Innings gave me a ‘kick up the backside’ – Root

LONDON (Agencies): Joe Root says his second-innings half-century in England’s first-Test defeat of New Zealand has given him a “kick up the backside”.

The former captain has gone seven Tests without making a hundred, his longest spell without a ton in two years. He looked fluent in his 57 made from 62 balls in Mount Maunganui, as England won by 267 runs.

“I’ve not performed for a little while, so I had the bit between my teeth in the second innings,” said Root.

“It’s given me a little sharpener, a kick up the backside, that this is how I need to play my cricket, how I can be consistently useful in this group.” From the beginning of 2021 to the middle of last summer, Root was in form unmatched by any other batter on the planet, scoring 11 hundreds in 24 Tests and averaging 61.

His batting form remained strong despite the unravelling of his captaincy, with England winning only one of his last 17 Tests in charge. Root was replaced by Ben Stokes in May last year and his form initially remained strong, with three hundreds in four Tests after giving up the captaincy.

But as England have gone from strength to strength under Stokes – the win at the Bay Oval was their 10th in 11 matches – Root’s form has regressed. The 32-year-old believes it will “take some time” for him to fully adjust to England’s ultra-aggressive style under Stokes. “There was the initial relief of coming out of the captaincy and now I’m just trying to find out what my role is within this team,” said Root.

“I’ve maybe got a bit caught up in it, but I’m not too far away from what’s given me success.

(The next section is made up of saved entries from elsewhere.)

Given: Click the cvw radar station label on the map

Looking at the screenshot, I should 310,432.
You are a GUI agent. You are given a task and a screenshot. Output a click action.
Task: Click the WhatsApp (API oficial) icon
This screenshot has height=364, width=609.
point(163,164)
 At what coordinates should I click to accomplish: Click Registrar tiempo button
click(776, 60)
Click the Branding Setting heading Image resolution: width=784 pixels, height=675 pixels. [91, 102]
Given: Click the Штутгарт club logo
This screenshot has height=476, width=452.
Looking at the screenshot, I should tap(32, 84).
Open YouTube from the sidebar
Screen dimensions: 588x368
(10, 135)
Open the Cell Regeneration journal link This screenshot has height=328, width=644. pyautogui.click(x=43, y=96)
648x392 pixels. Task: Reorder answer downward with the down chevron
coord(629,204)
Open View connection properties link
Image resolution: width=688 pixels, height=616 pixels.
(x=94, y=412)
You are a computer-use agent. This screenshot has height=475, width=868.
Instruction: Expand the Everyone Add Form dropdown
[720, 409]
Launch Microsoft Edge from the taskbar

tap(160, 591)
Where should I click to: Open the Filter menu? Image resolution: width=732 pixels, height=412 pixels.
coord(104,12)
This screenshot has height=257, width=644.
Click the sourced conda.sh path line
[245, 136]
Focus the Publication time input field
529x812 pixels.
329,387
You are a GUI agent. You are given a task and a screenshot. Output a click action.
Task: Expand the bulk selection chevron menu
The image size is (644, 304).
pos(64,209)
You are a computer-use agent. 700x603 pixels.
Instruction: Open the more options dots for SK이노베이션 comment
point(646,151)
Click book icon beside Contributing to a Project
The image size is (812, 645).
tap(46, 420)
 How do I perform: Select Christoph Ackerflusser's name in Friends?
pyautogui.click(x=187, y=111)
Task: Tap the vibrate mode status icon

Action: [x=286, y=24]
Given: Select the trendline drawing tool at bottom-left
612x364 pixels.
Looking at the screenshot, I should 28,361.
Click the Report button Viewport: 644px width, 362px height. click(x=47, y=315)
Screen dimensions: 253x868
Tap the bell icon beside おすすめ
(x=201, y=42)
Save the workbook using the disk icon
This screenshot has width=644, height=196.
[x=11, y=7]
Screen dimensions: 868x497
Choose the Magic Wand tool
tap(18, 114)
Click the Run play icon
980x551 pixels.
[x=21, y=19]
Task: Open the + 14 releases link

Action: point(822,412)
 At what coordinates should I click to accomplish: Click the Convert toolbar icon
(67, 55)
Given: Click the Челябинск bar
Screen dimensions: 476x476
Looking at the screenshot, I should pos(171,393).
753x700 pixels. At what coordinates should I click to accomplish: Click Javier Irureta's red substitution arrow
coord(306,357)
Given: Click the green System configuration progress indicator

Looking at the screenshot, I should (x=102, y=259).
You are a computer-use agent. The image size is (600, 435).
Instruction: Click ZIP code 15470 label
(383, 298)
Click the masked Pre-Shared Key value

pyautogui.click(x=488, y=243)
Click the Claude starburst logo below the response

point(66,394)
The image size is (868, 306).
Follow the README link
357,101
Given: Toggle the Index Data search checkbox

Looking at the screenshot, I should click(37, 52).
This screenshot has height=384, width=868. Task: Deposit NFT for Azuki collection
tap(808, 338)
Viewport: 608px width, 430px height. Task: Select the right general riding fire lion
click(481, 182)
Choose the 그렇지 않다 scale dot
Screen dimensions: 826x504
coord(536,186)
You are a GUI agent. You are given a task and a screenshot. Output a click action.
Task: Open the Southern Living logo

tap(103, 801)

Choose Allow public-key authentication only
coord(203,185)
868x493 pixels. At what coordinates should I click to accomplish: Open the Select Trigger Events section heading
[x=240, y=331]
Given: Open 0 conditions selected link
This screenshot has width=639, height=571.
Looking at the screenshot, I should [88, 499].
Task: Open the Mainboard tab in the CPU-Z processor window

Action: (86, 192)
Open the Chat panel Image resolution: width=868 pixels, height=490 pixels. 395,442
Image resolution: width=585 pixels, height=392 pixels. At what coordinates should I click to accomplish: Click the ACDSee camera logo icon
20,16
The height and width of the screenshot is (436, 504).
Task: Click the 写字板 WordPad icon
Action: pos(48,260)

I didn’t feel I tried to force it in the second innings and when I’m playing well that’s one of my strengths: I can score freely and I can rotate the strike. “I felt like I found a really good tempo in how I wanted to bat. “Under the leadership of Stokes and Brendon McCullum, England’s swashbuckling batting has seen Root regularly reverse-scoop pace bowlers.

In the first innings at Mount Maunganui he executed the stroke against left-armer Neil Wagner and picked up a boundary. When he attempted the stroke again, he was caught at slip to be dismissed for 14.

But the Yorkshire player says that setback will not stop him from attempting the shot again in Test cricket.

“You take calculated risks,” said Root. “I’ve got where I’ve got to by trusting my gut. It just didn’t quite work out.

“It’s not going to stop me playing it. It’s now part of my Test game and I’ll continue to utilise it when it’s the right time.”

England will look to win the series in the second and final Test in Wellington, which begins on Friday (22:00 GMT Thursday).

The tourists are aiming for a seventh successive Test win, a feat not achieved by England since Michael Vaughan’s team won eight in a row in 2004.

New Zealand have recalled pace bowler Matt Henry, who missed the first Test because of the birth of his first child. Fellow seamer Jacob Duffy and leg-spinner Ish Sodhi have been released from the Black Caps’ squad.